[9/10/2010] Midodrine is a medication approved in 1996 under accelerated approval for the treatment of symptomatic orthostatic hypotension, a serious condition in which patients are unable to maintain their blood pressure while standing. Shire Pharmaceuticals is the sponsor of the innovator product, marketed as ProAmatine. Five generic drug manufacturers also make the medication.
FDA gave midodrine accelerated approval on the basis of studies demonstrating an improvement in blood pressure, and the company was obligated to conduct post-approval studies verifying actual clinical benefit to patients.
In the time since approval, the company has conducted several clinical studies of the drug, and literature regarding the efficacy of the product has been published, but the data submitted to the agency have not verified the clinical benefit that the drug was expected to have. Many patients and doctors, however, believe through experience that the medication does help patients substantially. We have also heard from several professional organizations that support the use of the product.
FDA has two goals with respect to midodrine: (1) to obtain high quality data on the effectiveness of the medication and (2) to maintain access for patients to the medication throughout this process.
FDA recently notified Shire and the generic manufacturers of the agency's proposal to withdraw product approval for midodrine.
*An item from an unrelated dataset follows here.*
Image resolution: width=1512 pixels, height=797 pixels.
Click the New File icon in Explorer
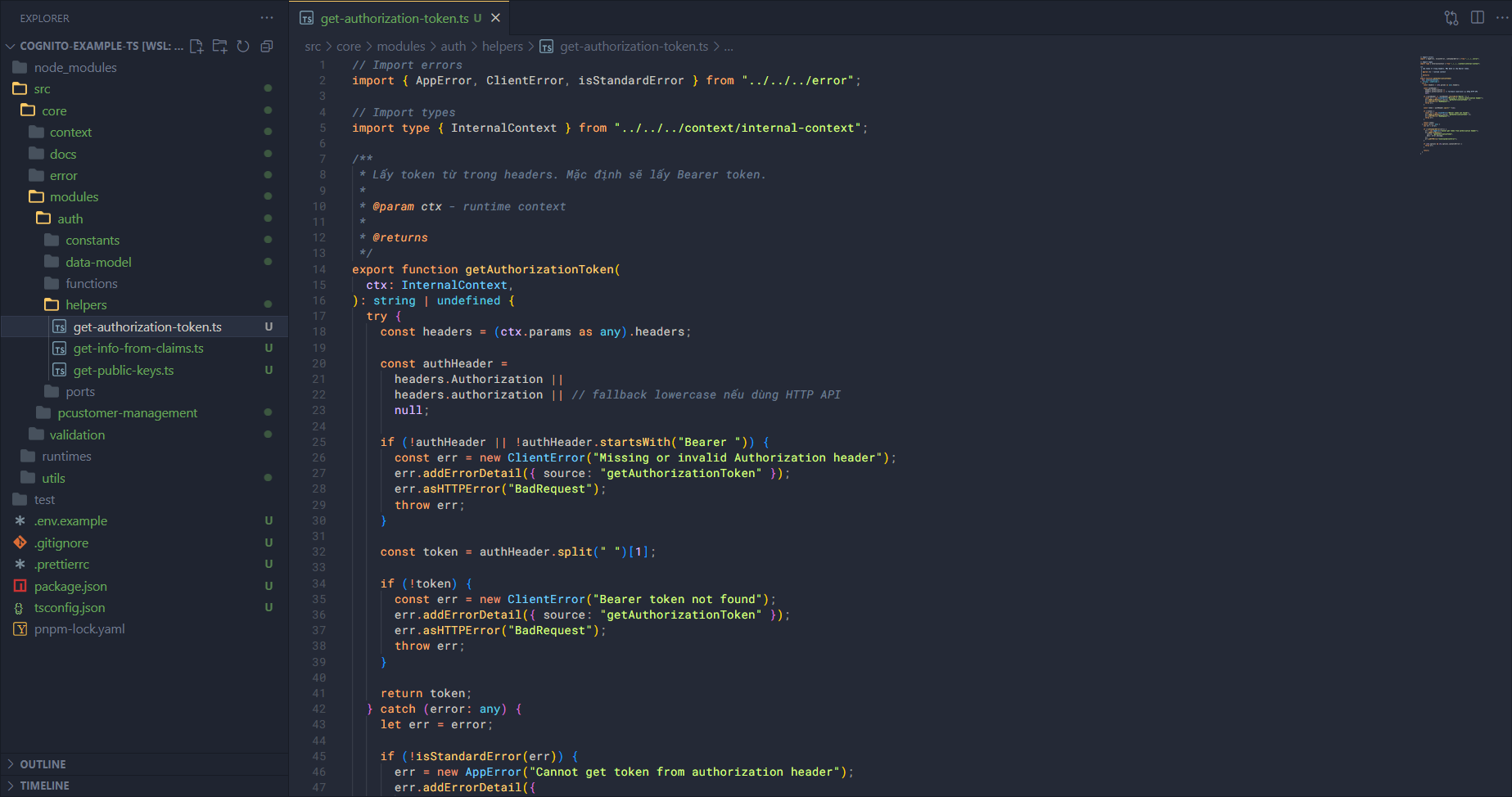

The FDA's proposed action was based on the lack of required post-marketing data confirming the clinical benefit of the drug.
A key point is that FDA's announcement did not represent the actual withdrawal of the medication from the market. It represented a step in the regulatory process – a step that reflects both the regulatory requirement for manufacturers to verify the clinical benefit of accelerated approval products and the agency's position that more data about the benefits of midodrine would help doctors and patients understand who can benefit from the drug and how best to use it.
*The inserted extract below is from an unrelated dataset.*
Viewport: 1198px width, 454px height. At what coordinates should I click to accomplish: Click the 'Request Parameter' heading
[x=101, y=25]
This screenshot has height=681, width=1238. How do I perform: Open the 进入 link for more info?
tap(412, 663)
Shire has requested a public hearing in response to FDA's proposal to withdraw midodrine. That hearing will provide an opportunity for the company to present the agency with data supporting the clinical benefit of the drug and for an advisory committee to review those data.
Since the agency notified the manufacturers of the proposed withdrawal of midodrine, we have heard from professional organizations, doctors, and patients about their concern about losing access to midodrine. We have also heard from organizations that have expressed interest in conducting the clinical studies necessary to establish effectiveness, as well as doctors and patients who support the conduct of such studies. FDA intends to work with Shire, the generic manufacturers, and other organizations to discuss the data that are necessary to establish the efficacy of midodrine. FDA will post this information in a public docket.
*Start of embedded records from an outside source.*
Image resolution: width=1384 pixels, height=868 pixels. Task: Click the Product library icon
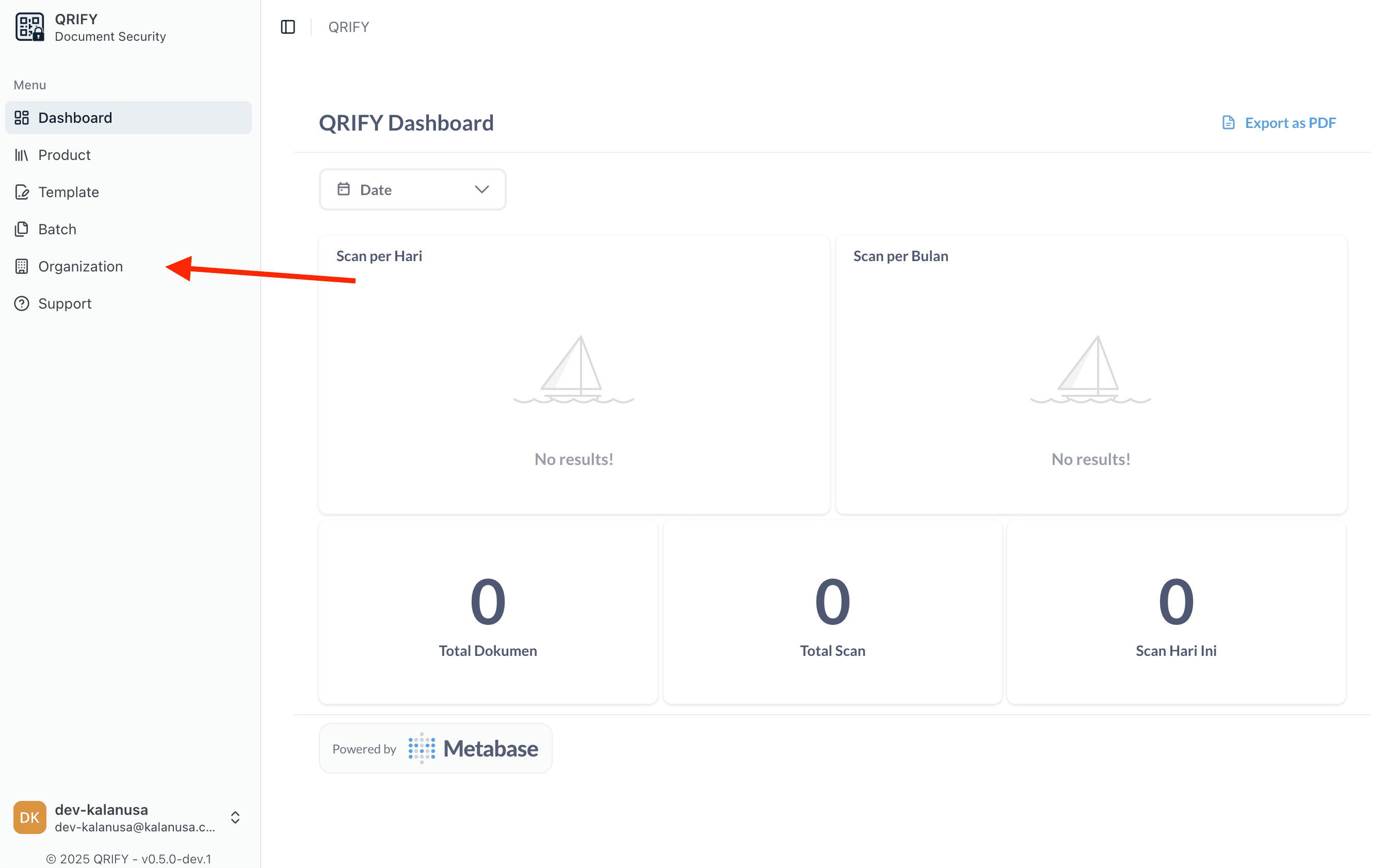22,154
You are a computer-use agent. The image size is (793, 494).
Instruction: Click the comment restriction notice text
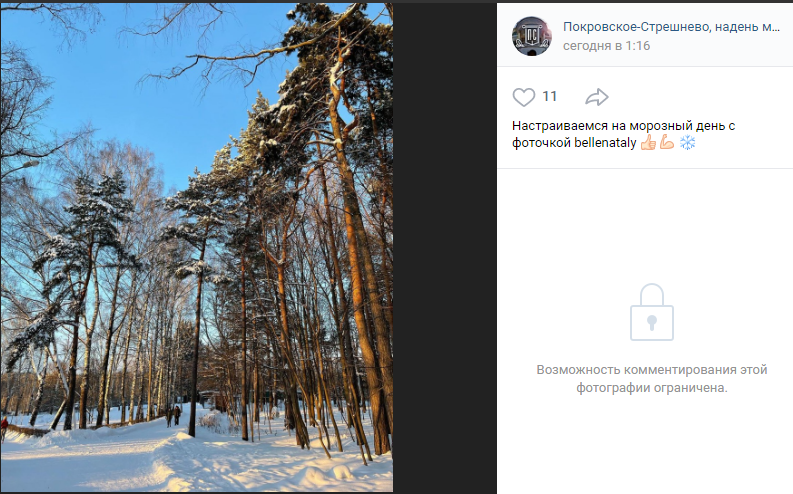(x=651, y=379)
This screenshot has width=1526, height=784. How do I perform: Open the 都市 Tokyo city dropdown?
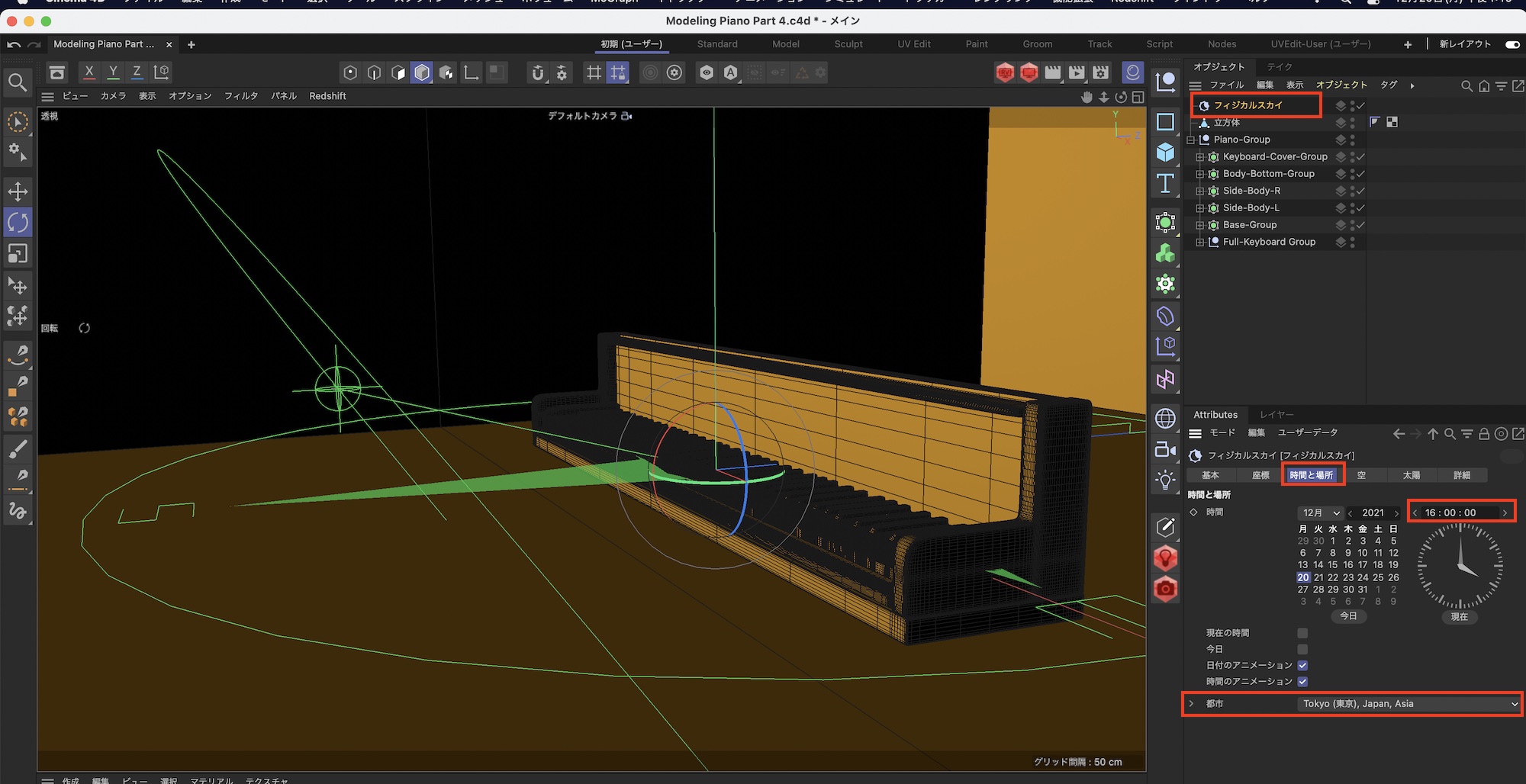pos(1408,704)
Midodrine remains approved and available in the marketplace. To reassure patients and their doctors, FDA has stated clearly that as the regulatory process moves forward, continued patient access to midodrine is a key agency priority.
FDA believes that its approach will serve both of its goals – getting the necessary efficacy data and maintaining patient access to the medication while it does so. It is critical to the success of the accelerated approval program that manufacturers of drugs that are marketed under that program perform the studies required to confirm whether the drugs really help people. Ultimately, patients will benefit from understanding more about available therapies and how they work to treat serious and life-threatening illnesses.